My grandmother sat in the bed, with her typical comforting “don’t worry about me I’m fine smile”. Man, the money she could have made as a poker player. But of all of us in the room, two of her children, her own sister, and myself, only I was the one to be puzzled by this direction. To me, something was wrong. I pulled my mother outside, and told her that she needed to talk to my uncle, and call my other uncle in California. Something was wrong. The quantity of treatments was not something that should be considered “preventative”, but rather an active treatment regimen. Either the doctor was lying, or there was something else going on.
Only after my grandmother had passed, did we find out what actually had happened, a grand plan, and literally only two people knew about it, my grandmother and her doctor. We figured it out, as we prepared for her funeral.
One of the first things that was discovered, was that my grandmother had already picked out her burial clothing. Why would she have done that if she was going to be starting chemotherapy? The crazy thing is, her own sister who lived with her, never even noticed this had been done.
Here is what I believed happened. My grandmother had a discussion with her doctor before meeting with us about her oldest son and his family coming in to visit from California a few months later. Clearly, her prognosis was not good, in spite of what we were told. I believe the doctor told her that she may be able to buy time, by undergoing chemotherapy. Also, my grandmother was not one who wanted people fussing over her, which clearly she was overwhelmed with all of the attention that she was getting.
The days leading up to the beginning of chemotherapy, I could see that my grandmother was troubled, yet, she also did not seem to be preparing for the chemotherapy. Guides about side effects, and directions to prepare, had not even been read. And just a few days before, she did get her hair cut quite short to prepare for the likely hair loss.
But as I sat across from her in her living room the day before she died, just two days before the start of the chemo, she seemed withdrawn, deep in thought, her mind clearly somewhere else. I just chalked it up to the anticipation of starting chemotherapy. I now know it was way more than that.
My grandmother made the choices she did, and that was the way she wanted it to be. She did not want other pressures put on her about what she should do, as well as not worry anyone else.

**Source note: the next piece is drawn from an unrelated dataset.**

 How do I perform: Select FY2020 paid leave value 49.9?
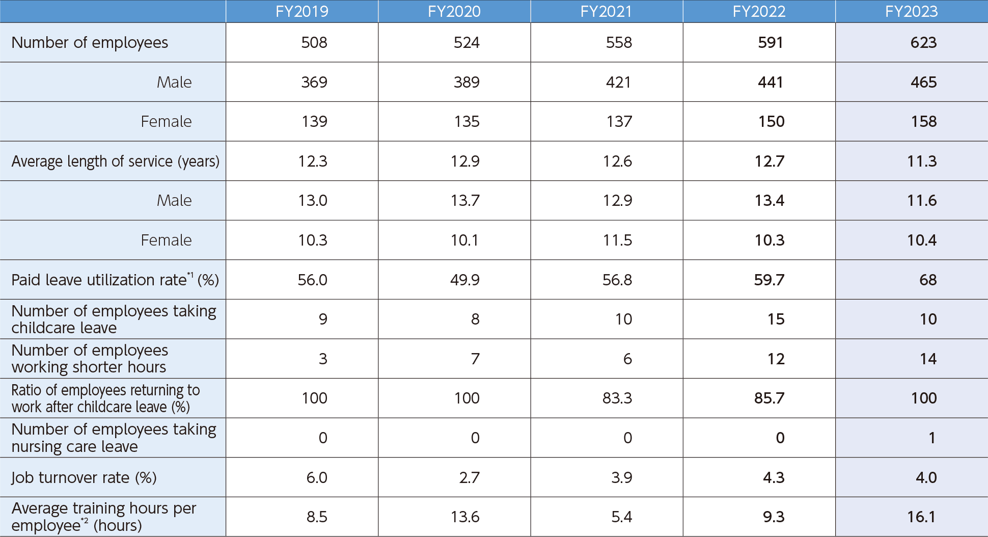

In my years talking to cancer patients and survivors, a simple instruction was given to us, “never tell a patient that you ‘know’ what they are going through.” This was the rule, even if we happened to be dealing with a patient that was dealing with a similar cancer. There is no possible way to know what is going on in the mind of a cancer patient. We can have an understanding, but not know. And that is a huge difference.
Over the decades, the many patients and survivors that I have talked to, and too many that I have said goodbye to, all had their ways and their feelings and wishes how they desired to carry out their plans. It did not matter if they were multiple relapsers (I knew one person who had relapsed from Hodgkin’s five times!), or were facing yet another challenging late developing side effect from their treatments, I can understand what they are going through and feeling, but I do not know what they are going through. Hell, even my feelings are not always clear about what I have gone through, or what I would allow myself to go through. No one knows how it feels to be me, other than me. You can understand what I am going through, and that is different.
I understand what my grandmother was going through in the end. My emotions went the full range from grief and sorrow of her loss, to anger at what I felt was a doctor selling a false hope to my grandmother, time she did not have. It has taken over twenty years for me to get this through my head, and in spite of me missing her so much yet to this day, I do have this better understanding of what she decided.